Now it’s Vroom’s turn. The ecommerce used-car dealer essentially shut down its website, with the announcement on the front page “that Vroom has halted all purchases and sales of used vehicles. We are discontinuing Vroom’s e-commerce operations and winding down our used vehicle dealership business.” And for customers with pending transactions, it provided links to get in touch with someone.

In the press release with the shut-down announcement, Vroom still calls itself “a leading ecommerce platform for buying and selling used vehicles,” the standard lingo in all its prior press releases, that some underling forgot to remove?

In its SEC filing Monday evening, Vroom announced:

That Ally Bank and Ally Financial had suspended the credit line for vehicle purchases, so Vroom cannot buy any more vehicles. And it’s over.
That Vroom shut down its used-vehicle ecommerce and dealership business.
That it will sell its remaining inventory on the wholesale market.
That it will maintain its subprime auto lending platform UACC and the used-vehicle listing platform CarStory. Their clients are other used-vehicle dealers.
That it’s laying off about 800 employees, or about 90% of the employees not working at UACC and CarStory.
That it has no idea how much all this will cost, “partly due to the uncertainty of the liquidation process of its used vehicle inventory, the Company’s ongoing obligations under its contractual and lease agreements, and ongoing assessment of severance and retention costs.”

In terms of the last point about the “uncertainty of the liquidation process of its used vehicle inventory,” let’s just add this: Wholesale prices have been in a historic down-spiral, after the historic spike during the pandemic, so liquidating this inventory that it had bought when prices were higher into this wholesale market where prices are now lower is going to be fun. And the longer they drag this out, the less that inventory will bring.

Funny thing is

All these online used-vehicle dealers had lost huge amounts of money forever even in the hottest used-vehicle market ever during the pandemic, when retail prices spiked like never before, and gross profits became grotesque because customers were eager to just pay whatever – and even then, those operations still couldn’t make any money.

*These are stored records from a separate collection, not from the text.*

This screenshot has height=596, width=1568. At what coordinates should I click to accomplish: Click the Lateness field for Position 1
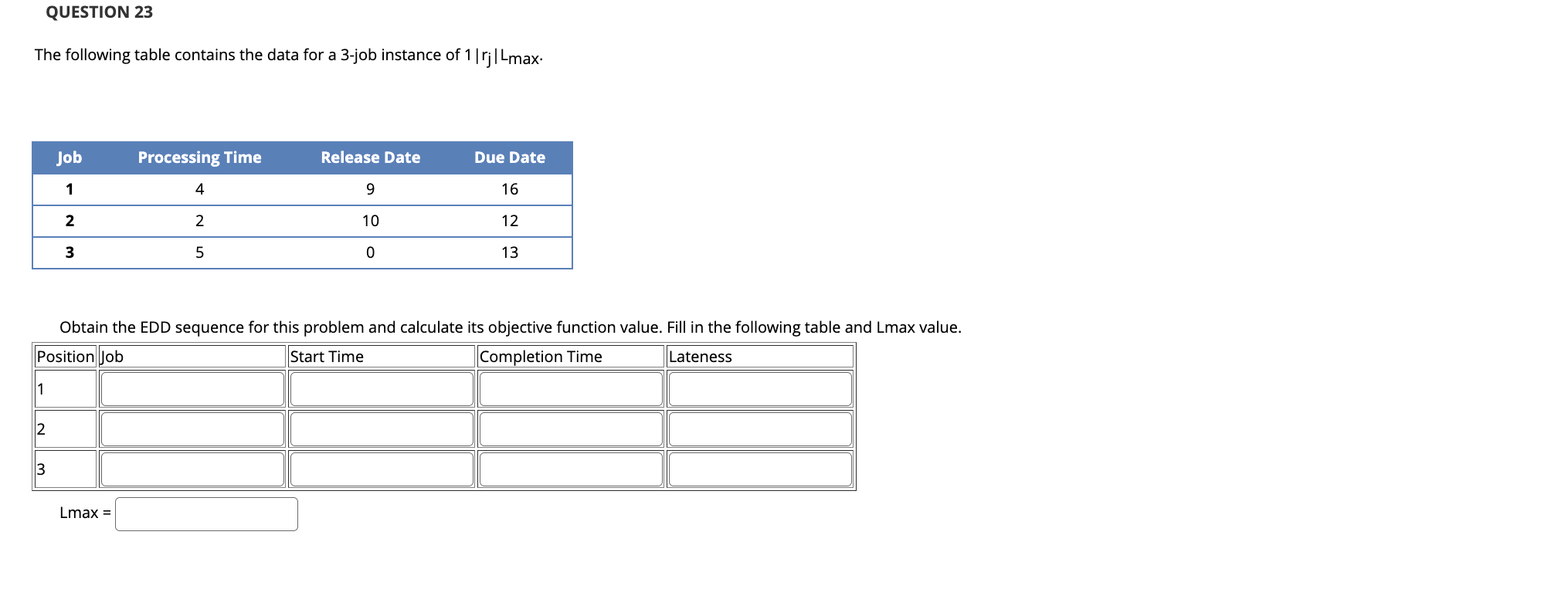pos(759,388)
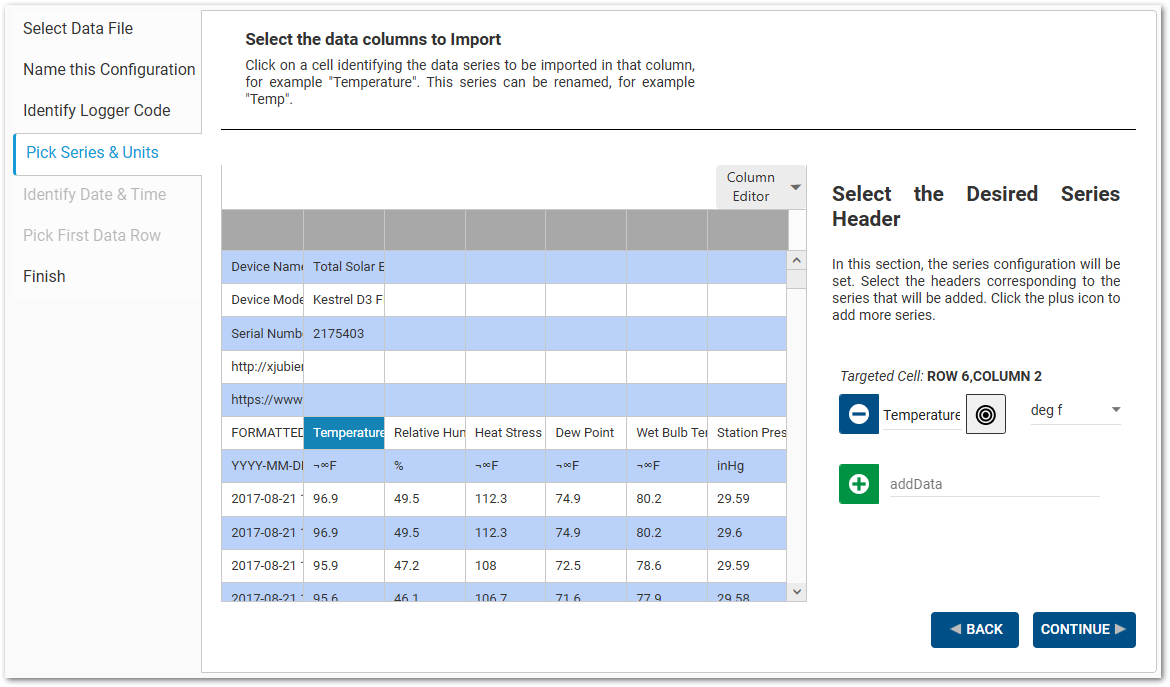Select the Dew Point header cell
The width and height of the screenshot is (1170, 687).
point(586,433)
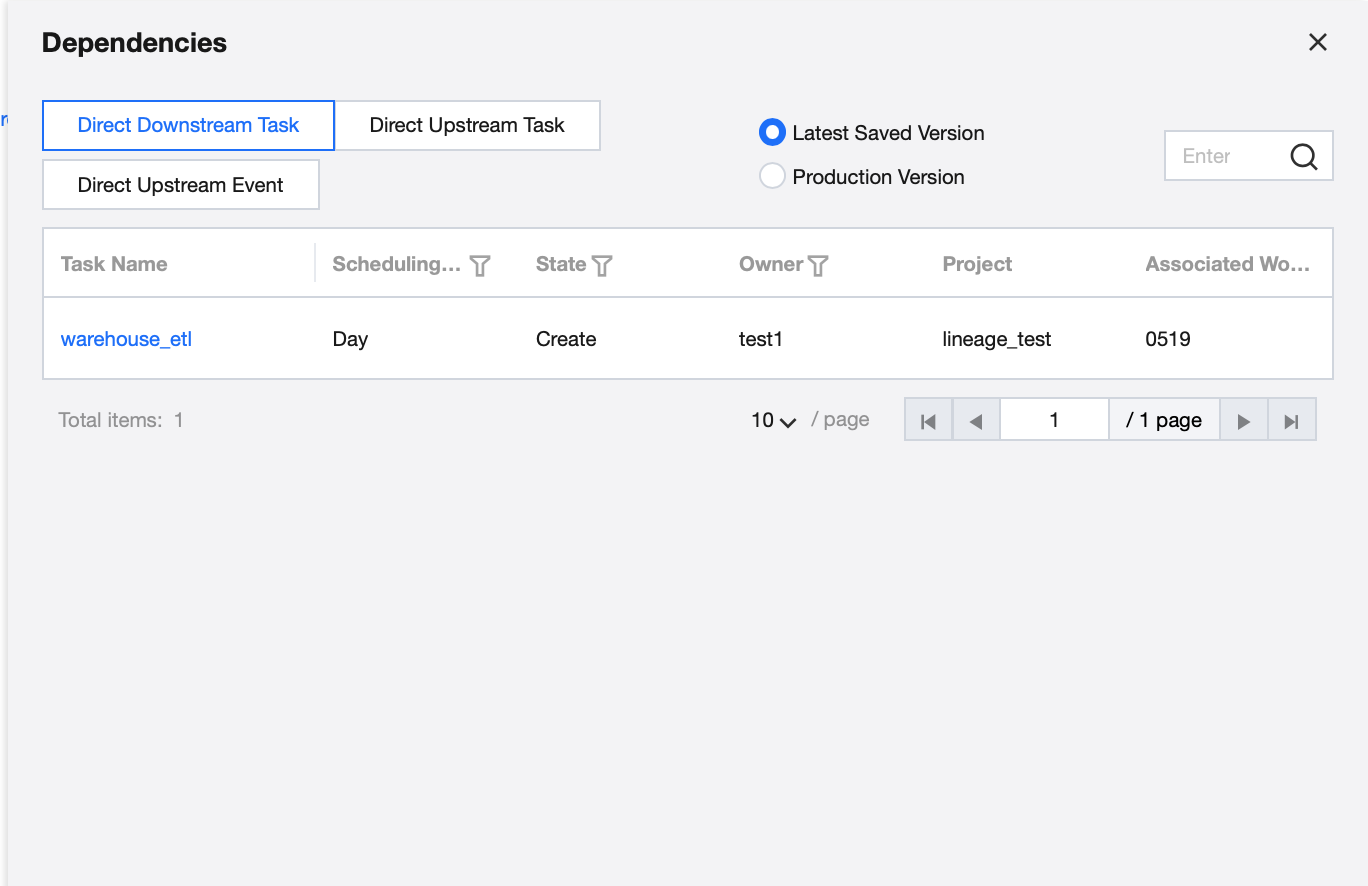Click the Project column header
Viewport: 1368px width, 886px height.
[x=977, y=264]
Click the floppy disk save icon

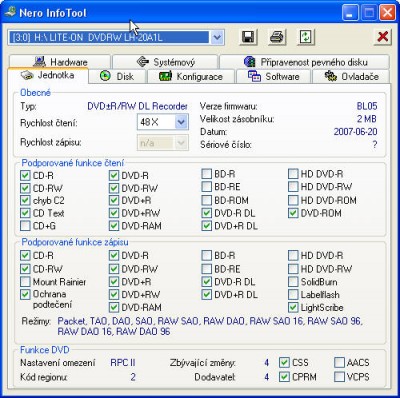click(x=248, y=37)
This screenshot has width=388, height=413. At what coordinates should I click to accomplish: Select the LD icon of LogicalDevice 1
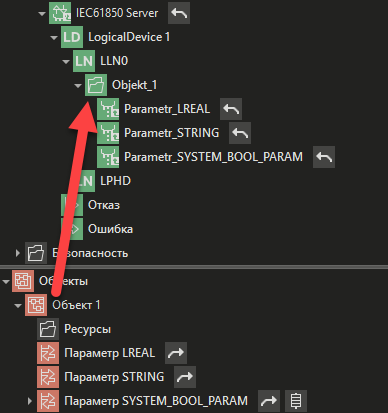click(x=72, y=37)
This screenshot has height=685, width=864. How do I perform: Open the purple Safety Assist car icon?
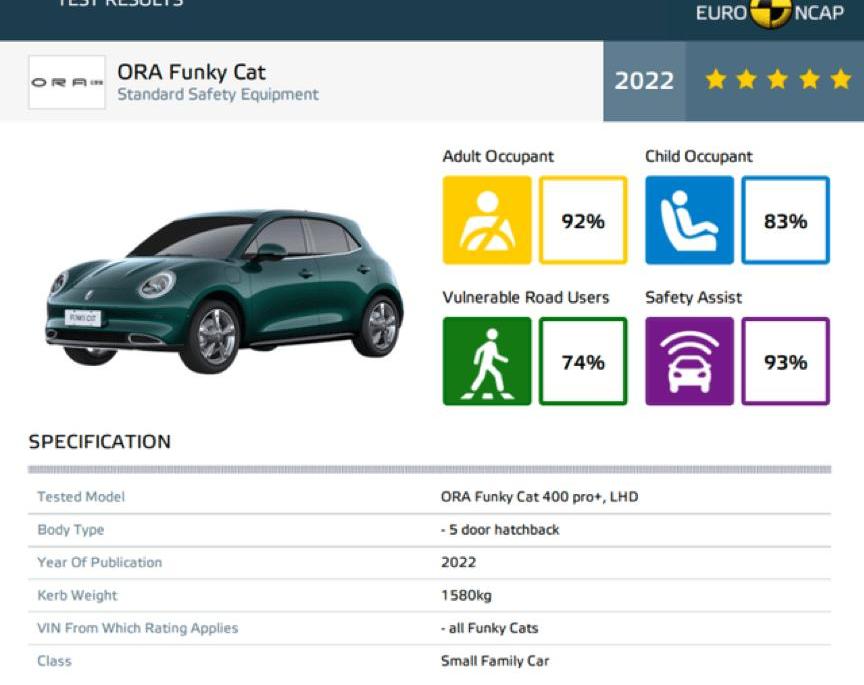point(689,360)
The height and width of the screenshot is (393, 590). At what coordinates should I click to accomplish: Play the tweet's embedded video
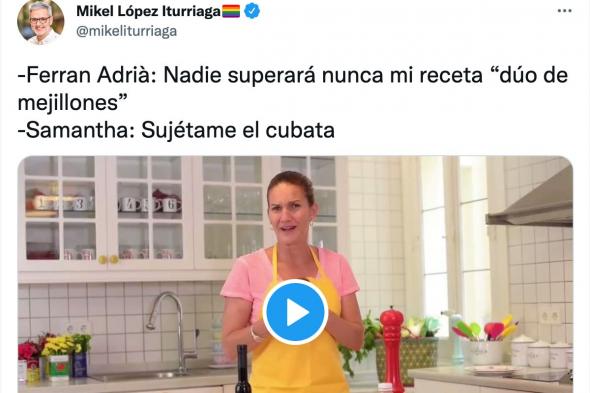(295, 312)
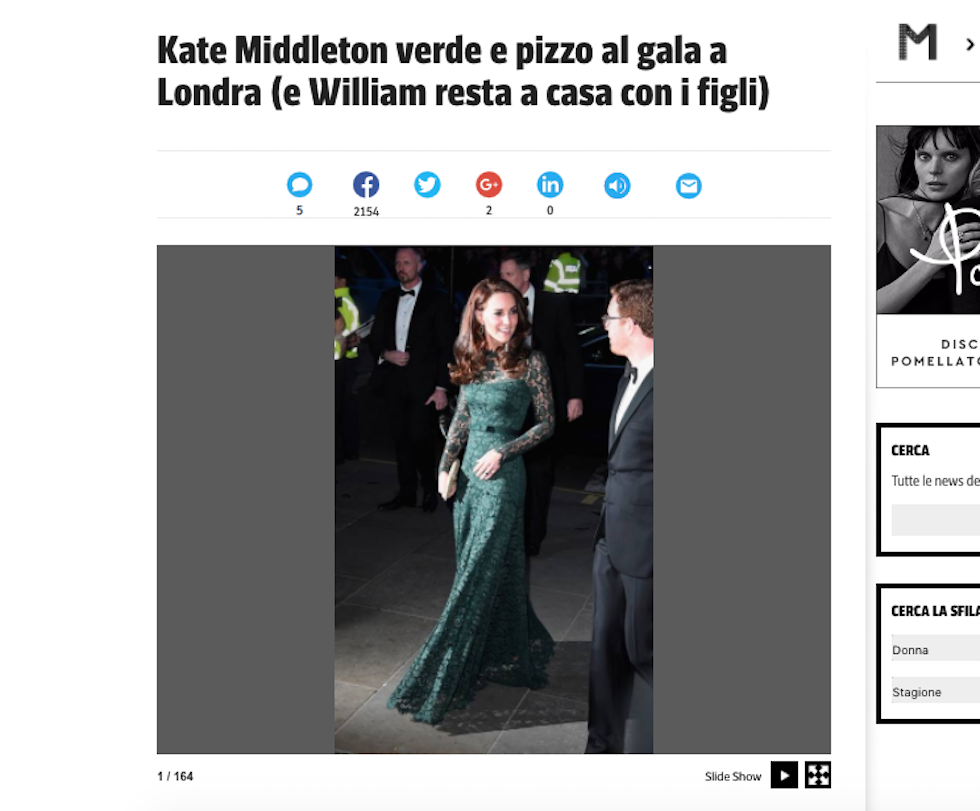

They were never designed to make money. They were designed to burn investor cash, and they did a good job with that.

This is why their “existential crisis,” as we called it at the time, was easy to see coming when the used-vehicle market turned in early 2022, with retail and wholesale prices dropping, and consumers no longer willing to just pay whatever, and with investors getting skittish about watching their cash getting burned in front of their eyes.